His object, he explained, was to examine Laski's main ideas on socialism, but the interest here is that his judgments provide a very clear insight into his own thinking at the time. First, he suggested that, although the growing intensity of the social and economic crisis from the mid-1920s had led Laski to become progressively more favourable to Marx's diagnosis, his Marxism "involved much less than the acceptance as scientifically true of that vast, all-embracing structure known as dialectical materialism". He was not "a convert to a new secular faith" for "historical materialism to him was a supremely useful tool of analysis, not a mental straight-jacket". Miliband clearly endorsed this attitude.
Secondly, Laski feared that propertied interests would do everything they possibly could to subvert a Labour government elected on a socialist programme and, in such circumstances, fundamental conflict would make impossible the continuation of the normal processes of constitutional government. He never believed that this was inevitable, but thought the likelihood was extremely high, and that Labour could not afford to disregard such fears. Miliband maintained that this position was still valid, although he thought that there was some encouragement to be drawn from the experience of the post-war years because Labour's power and influence were far greater than had been the case in the 1930s.
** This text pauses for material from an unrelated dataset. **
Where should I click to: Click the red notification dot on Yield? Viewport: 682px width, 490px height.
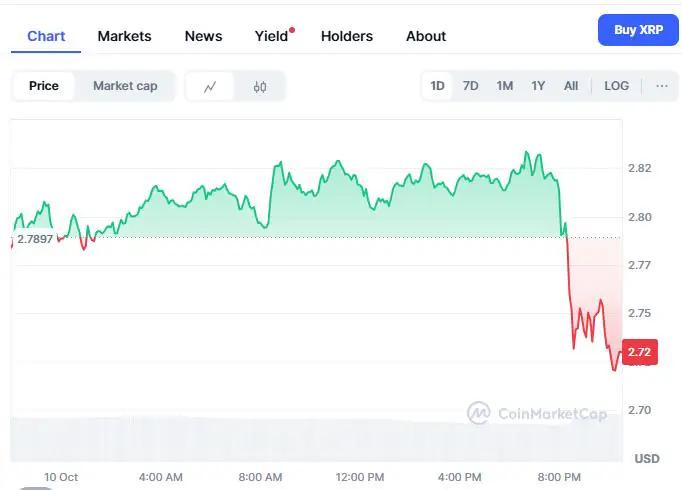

Thirdly, although Laski had proclaimed himself a Marxist from the 1930s, he was never a Leninist, refusing to
accept Lenin's assertion of the inevitability of violent revolution or his insistence that the most imperative duty of socialists was to hasten its occurrence. Laski saw Lenin's strategy as the outcome of the circumstances in a non-democratic society, and consistently condemned the attempts of the Third International to bind all working-class parties to Bolshevik theory and practice. He was insistent that socialism would not necessarily be reached by the same road in countries in which there was a liberal tradition. This, Miliband suggested, made Laski's writings seem more contradictory and ambiguous than would have been the case had he adhered consistently either to the Leninist or to the gradualist viewpoint. But he would then also have been a much less interesting thinker.